This month, Random House Canada invited bloggers to their headquarters to get a preview of some of their upcoming 2015 titles. It was a great time where pizza was eaten and awesome transitional slides featured Danny Castellano and Justin Timberlake were viewed. Alas, this isn't about the lovely Danny Castellano, but about the books, and I'm here
This month, Random House Canada invited bloggers to their headquarters to get a preview of some of their upcoming 2015 titles. It was a great time where pizza was eaten and awesome transitional slides featured Danny Castellano and Justin Timberlake were viewed. Alas, this isn’t about the lovely Danny Castellano, but about the books, and I’m here to shower you with a few that will likely litter your to-be-read (TBR) list. Let’s. Do. This.
Someone Is Watching by Joy Fielding (March 24, 2015)

### Tasks to perform
**a.** Name every person mentioned in the blog post about Random House Canada's 2015 book preview.
**b.** Carry on the blog post about Random House Canada's 2015 book preview, starting right after the line giving the title and date of Joy Fielding's book.
The records that come next have no connection to the blog post above.

### Records provided
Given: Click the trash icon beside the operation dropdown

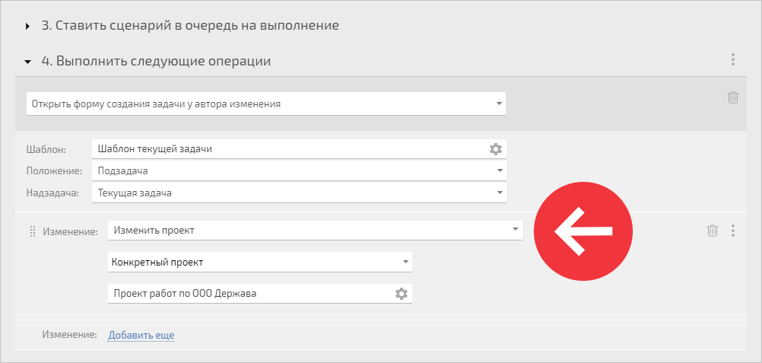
==
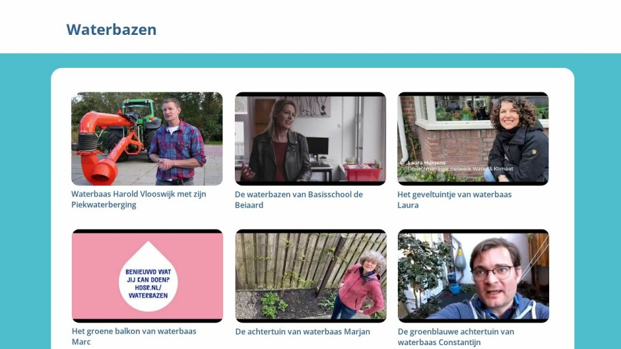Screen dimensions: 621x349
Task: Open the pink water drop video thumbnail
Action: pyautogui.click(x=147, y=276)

### Outputs in order
**a.** Danny Castellano, Justin Timberlake, Joy Fielding

**b.**
This is the twenty-fifth novel by Joy Fielding and it centres around a woman who experiences a brutal attack that leaves her feeling like she’s being watched. She starts to spy on her neighbours and witnesses strange things. Is she just being paranoid or is someone really watching her? It’s a psychological thriller described as “Rear Window meets The Silent Wife.”
The Mountain Story by Lori Lansens (April 14, 2015)
“Five days. Four hikers. Three survivors.” This is what really hooked me when this book was being discussed. Wolf Truly gets stranded on a mountain with three hikers on his eighteenth birthday, and, as a grown man, he tells the story of what happened those five days for the first time to his son, Daniel. It’s one part coming of age and one part adventure.
In The Unlikely Event by Judy Blume (June 2, 2015)
I haven’t read a Judy Blume book (I know!) and her last adult novel, Summer Sisters, was published in 1998. In The Unlikely Event sounds fascinating and is loosely based on true events: a series of plane crashes from 1951 to 1952 in Elizabeth, New Jersey. Blume will look at three generations of family, friends, and strangers who’ll all be affected by this event. What caused these crashes in Blume’s latest fiction? We’ll just have to read to find out.
The Night Stages by Jane Urquhart (April 7, 2015)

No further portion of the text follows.